++++ Supplied records
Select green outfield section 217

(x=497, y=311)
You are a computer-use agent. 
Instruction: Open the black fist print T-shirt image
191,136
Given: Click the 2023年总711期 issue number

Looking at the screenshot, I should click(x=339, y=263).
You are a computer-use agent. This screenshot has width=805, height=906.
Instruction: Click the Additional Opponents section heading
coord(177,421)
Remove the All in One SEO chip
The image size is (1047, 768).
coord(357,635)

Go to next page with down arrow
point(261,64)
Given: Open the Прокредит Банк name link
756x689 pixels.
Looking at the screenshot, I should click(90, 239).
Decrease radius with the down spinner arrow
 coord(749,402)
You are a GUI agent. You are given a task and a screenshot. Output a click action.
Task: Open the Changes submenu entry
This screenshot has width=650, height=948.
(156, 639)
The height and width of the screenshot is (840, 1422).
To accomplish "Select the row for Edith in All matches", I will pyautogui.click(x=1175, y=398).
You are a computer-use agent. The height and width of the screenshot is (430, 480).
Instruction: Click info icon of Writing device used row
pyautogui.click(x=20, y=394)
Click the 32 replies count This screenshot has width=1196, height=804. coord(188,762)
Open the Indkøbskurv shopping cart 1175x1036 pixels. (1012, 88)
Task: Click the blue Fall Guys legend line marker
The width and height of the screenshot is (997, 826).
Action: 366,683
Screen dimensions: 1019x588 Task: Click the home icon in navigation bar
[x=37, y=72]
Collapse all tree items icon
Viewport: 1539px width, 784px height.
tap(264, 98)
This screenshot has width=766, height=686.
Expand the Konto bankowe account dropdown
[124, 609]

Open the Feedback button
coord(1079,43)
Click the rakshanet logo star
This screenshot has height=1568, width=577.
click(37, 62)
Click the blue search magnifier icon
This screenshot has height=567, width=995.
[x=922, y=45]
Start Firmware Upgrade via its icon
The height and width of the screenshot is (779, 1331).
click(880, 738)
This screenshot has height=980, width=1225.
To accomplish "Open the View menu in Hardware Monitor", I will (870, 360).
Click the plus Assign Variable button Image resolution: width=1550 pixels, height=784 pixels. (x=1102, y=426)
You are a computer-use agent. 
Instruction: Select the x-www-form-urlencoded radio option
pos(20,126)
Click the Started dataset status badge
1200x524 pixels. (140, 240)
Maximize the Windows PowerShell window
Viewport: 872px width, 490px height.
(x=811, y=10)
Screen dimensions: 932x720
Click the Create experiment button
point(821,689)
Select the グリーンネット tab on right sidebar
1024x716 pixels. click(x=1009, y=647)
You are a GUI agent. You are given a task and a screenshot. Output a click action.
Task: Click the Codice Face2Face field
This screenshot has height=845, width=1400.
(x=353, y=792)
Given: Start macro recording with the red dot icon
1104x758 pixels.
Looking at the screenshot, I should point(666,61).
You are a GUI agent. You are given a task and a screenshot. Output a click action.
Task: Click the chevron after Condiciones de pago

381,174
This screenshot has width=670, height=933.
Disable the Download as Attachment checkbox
++++++++
If a line in the records above has the word "computer", copy it.

You are a computer-use agent. 
You are a computer-use agent. This screenshot has width=805, height=906.
You are a computer-use agent. The height and width of the screenshot is (430, 480).
You are a computer-use agent. 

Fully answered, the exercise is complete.